─── Rows

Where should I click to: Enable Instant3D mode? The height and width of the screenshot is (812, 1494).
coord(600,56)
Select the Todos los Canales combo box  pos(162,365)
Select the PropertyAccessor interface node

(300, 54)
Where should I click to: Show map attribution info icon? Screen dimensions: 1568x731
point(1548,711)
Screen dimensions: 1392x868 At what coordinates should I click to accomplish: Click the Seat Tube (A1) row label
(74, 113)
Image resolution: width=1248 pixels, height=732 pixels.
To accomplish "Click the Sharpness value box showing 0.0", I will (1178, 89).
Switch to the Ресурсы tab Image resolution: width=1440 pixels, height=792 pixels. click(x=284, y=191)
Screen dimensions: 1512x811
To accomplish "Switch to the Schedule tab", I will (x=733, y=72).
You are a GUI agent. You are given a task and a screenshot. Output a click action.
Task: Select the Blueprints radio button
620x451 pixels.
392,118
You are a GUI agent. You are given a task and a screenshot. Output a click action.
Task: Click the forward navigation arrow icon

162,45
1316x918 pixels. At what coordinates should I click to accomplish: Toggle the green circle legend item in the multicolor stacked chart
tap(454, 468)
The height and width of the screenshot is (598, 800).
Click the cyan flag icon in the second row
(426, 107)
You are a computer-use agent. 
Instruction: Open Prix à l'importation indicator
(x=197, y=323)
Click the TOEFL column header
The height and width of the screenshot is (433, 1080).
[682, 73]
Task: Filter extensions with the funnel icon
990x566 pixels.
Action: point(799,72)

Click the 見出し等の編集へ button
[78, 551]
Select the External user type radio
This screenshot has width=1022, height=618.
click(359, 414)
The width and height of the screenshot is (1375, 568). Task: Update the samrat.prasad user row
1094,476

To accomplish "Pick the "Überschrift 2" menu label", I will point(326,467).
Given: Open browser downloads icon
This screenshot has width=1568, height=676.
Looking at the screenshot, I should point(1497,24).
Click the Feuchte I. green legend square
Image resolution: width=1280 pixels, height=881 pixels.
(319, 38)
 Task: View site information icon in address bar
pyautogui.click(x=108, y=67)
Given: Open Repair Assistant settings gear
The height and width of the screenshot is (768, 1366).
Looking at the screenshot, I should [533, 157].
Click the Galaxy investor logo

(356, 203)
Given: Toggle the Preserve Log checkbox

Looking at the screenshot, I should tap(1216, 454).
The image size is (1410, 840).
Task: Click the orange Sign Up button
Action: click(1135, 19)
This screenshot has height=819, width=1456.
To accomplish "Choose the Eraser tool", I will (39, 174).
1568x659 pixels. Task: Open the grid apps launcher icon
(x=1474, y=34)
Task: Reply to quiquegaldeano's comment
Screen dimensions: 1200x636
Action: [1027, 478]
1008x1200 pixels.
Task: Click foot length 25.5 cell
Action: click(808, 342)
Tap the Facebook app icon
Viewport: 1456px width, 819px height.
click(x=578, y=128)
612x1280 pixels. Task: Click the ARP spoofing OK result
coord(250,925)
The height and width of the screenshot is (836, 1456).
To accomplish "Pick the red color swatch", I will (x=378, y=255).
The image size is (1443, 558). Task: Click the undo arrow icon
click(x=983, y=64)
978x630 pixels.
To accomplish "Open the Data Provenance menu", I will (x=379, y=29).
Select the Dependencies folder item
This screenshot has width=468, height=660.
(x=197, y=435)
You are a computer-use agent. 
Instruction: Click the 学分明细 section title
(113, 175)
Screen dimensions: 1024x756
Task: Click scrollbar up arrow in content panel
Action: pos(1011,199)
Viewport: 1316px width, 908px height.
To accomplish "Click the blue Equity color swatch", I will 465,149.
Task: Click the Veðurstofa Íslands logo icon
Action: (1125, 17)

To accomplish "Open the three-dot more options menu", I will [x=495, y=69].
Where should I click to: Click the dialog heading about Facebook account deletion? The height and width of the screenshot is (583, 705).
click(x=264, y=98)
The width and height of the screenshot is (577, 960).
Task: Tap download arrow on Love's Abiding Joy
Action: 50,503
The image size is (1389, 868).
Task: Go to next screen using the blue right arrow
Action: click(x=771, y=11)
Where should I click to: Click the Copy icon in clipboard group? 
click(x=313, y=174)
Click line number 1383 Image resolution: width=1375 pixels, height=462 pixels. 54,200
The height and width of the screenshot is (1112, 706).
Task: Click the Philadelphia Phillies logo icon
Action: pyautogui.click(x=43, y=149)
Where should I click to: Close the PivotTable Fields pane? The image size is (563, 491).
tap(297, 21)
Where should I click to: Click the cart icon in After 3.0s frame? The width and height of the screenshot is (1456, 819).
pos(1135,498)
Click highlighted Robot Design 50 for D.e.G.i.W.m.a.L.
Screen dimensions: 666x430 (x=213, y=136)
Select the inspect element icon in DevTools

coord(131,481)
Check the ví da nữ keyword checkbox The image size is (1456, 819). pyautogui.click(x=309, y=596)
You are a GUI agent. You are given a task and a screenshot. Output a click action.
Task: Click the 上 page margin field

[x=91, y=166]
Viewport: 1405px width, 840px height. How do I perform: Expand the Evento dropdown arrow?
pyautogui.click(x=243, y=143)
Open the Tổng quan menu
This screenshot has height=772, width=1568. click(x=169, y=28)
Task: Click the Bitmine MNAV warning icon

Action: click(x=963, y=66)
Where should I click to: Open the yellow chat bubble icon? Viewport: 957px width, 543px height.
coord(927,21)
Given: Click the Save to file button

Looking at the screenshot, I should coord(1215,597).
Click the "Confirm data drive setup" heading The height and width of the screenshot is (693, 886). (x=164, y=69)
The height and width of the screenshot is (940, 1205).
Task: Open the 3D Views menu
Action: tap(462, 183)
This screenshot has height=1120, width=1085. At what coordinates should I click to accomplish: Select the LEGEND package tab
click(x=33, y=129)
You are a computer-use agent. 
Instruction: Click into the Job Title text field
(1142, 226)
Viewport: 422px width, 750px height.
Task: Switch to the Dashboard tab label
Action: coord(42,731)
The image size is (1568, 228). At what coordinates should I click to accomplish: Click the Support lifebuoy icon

──────

Exercise goal.
Update the records above by changing "computer-use agent" to "desktop agent" wherever it occurs. Leave everything else as it is.

Output of the exercise.
Where should I click to: Enable Instant3D mode? The height and width of the screenshot is (812, 1494).
coord(600,56)
Select the Todos los Canales combo box  pos(162,365)
Select the PropertyAccessor interface node

(300, 54)
Where should I click to: Show map attribution info icon? Screen dimensions: 1568x731
point(1548,711)
Screen dimensions: 1392x868 At what coordinates should I click to accomplish: Click the Seat Tube (A1) row label
(74, 113)
Image resolution: width=1248 pixels, height=732 pixels.
To accomplish "Click the Sharpness value box showing 0.0", I will (1178, 89).
Switch to the Ресурсы tab Image resolution: width=1440 pixels, height=792 pixels. click(x=284, y=191)
Screen dimensions: 1512x811
To accomplish "Switch to the Schedule tab", I will (x=733, y=72).
You are a GUI agent. You are given a task and a screenshot. Output a click action.
Task: Select the Blueprints radio button
620x451 pixels.
392,118
You are a GUI agent. You are given a task and a screenshot. Output a click action.
Task: Click the forward navigation arrow icon

162,45
1316x918 pixels. At what coordinates should I click to accomplish: Toggle the green circle legend item in the multicolor stacked chart
tap(454, 468)
The height and width of the screenshot is (598, 800).
Click the cyan flag icon in the second row
(426, 107)
You are a desktop agent. 
Instruction: Open Prix à l'importation indicator
(x=197, y=323)
Click the TOEFL column header
The height and width of the screenshot is (433, 1080).
[682, 73]
Task: Filter extensions with the funnel icon
990x566 pixels.
Action: point(799,72)

Click the 見出し等の編集へ button
[78, 551]
Select the External user type radio
This screenshot has width=1022, height=618.
click(359, 414)
The width and height of the screenshot is (1375, 568). Task: Update the samrat.prasad user row
1094,476

To accomplish "Pick the "Überschrift 2" menu label", I will point(326,467).
Given: Open browser downloads icon
This screenshot has width=1568, height=676.
Looking at the screenshot, I should point(1497,24).
Click the Feuchte I. green legend square
Image resolution: width=1280 pixels, height=881 pixels.
(319, 38)
 Task: View site information icon in address bar
pyautogui.click(x=108, y=67)
Given: Open Repair Assistant settings gear
The height and width of the screenshot is (768, 1366).
Looking at the screenshot, I should [533, 157].
Click the Galaxy investor logo

(356, 203)
Given: Toggle the Preserve Log checkbox

Looking at the screenshot, I should tap(1216, 454).
The image size is (1410, 840).
Task: Click the orange Sign Up button
Action: click(1135, 19)
This screenshot has height=819, width=1456.
To accomplish "Choose the Eraser tool", I will (39, 174).
1568x659 pixels. Task: Open the grid apps launcher icon
(x=1474, y=34)
Task: Reply to quiquegaldeano's comment
Screen dimensions: 1200x636
Action: [1027, 478]
1008x1200 pixels.
Task: Click foot length 25.5 cell
Action: click(808, 342)
Tap the Facebook app icon
Viewport: 1456px width, 819px height.
click(x=578, y=128)
612x1280 pixels. Task: Click the ARP spoofing OK result
coord(250,925)
The height and width of the screenshot is (836, 1456).
To accomplish "Pick the red color swatch", I will (x=378, y=255).
The image size is (1443, 558). Task: Click the undo arrow icon
click(x=983, y=64)
978x630 pixels.
To accomplish "Open the Data Provenance menu", I will (x=379, y=29).
Select the Dependencies folder item
This screenshot has width=468, height=660.
(x=197, y=435)
You are a desktop agent. 
Instruction: Click the 学分明细 section title
(113, 175)
Screen dimensions: 1024x756
Task: Click scrollbar up arrow in content panel
Action: pos(1011,199)
Viewport: 1316px width, 908px height.
To accomplish "Click the blue Equity color swatch", I will 465,149.
Task: Click the Veðurstofa Íslands logo icon
Action: (1125, 17)

To accomplish "Open the three-dot more options menu", I will [x=495, y=69].
Where should I click to: Click the dialog heading about Facebook account deletion? The height and width of the screenshot is (583, 705).
click(x=264, y=98)
The width and height of the screenshot is (577, 960).
Task: Tap download arrow on Love's Abiding Joy
Action: 50,503
The image size is (1389, 868).
Task: Go to next screen using the blue right arrow
Action: click(x=771, y=11)
Where should I click to: Click the Copy icon in clipboard group? 
click(x=313, y=174)
Click line number 1383 Image resolution: width=1375 pixels, height=462 pixels. 54,200
The height and width of the screenshot is (1112, 706).
Task: Click the Philadelphia Phillies logo icon
Action: pyautogui.click(x=43, y=149)
Where should I click to: Close the PivotTable Fields pane? The image size is (563, 491).
tap(297, 21)
Where should I click to: Click the cart icon in After 3.0s frame? The width and height of the screenshot is (1456, 819).
pos(1135,498)
Click highlighted Robot Design 50 for D.e.G.i.W.m.a.L.
Screen dimensions: 666x430 (x=213, y=136)
Select the inspect element icon in DevTools

coord(131,481)
Check the ví da nữ keyword checkbox The image size is (1456, 819). pyautogui.click(x=309, y=596)
You are a GUI agent. You are given a task and a screenshot. Output a click action.
Task: Click the 上 page margin field

[x=91, y=166]
Viewport: 1405px width, 840px height. How do I perform: Expand the Evento dropdown arrow?
pyautogui.click(x=243, y=143)
Open the Tổng quan menu
This screenshot has height=772, width=1568. click(x=169, y=28)
Task: Click the Bitmine MNAV warning icon

Action: click(x=963, y=66)
Where should I click to: Open the yellow chat bubble icon? Viewport: 957px width, 543px height.
coord(927,21)
Given: Click the Save to file button

Looking at the screenshot, I should coord(1215,597).
Click the "Confirm data drive setup" heading The height and width of the screenshot is (693, 886). (x=164, y=69)
The height and width of the screenshot is (940, 1205).
Task: Open the 3D Views menu
Action: tap(462, 183)
This screenshot has height=1120, width=1085. At what coordinates should I click to accomplish: Select the LEGEND package tab
click(x=33, y=129)
You are a desktop agent. 
Instruction: Click into the Job Title text field
(1142, 226)
Viewport: 422px width, 750px height.
Task: Switch to the Dashboard tab label
Action: coord(42,731)
The image size is (1568, 228). At what coordinates should I click to accomplish: Click the Support lifebuoy icon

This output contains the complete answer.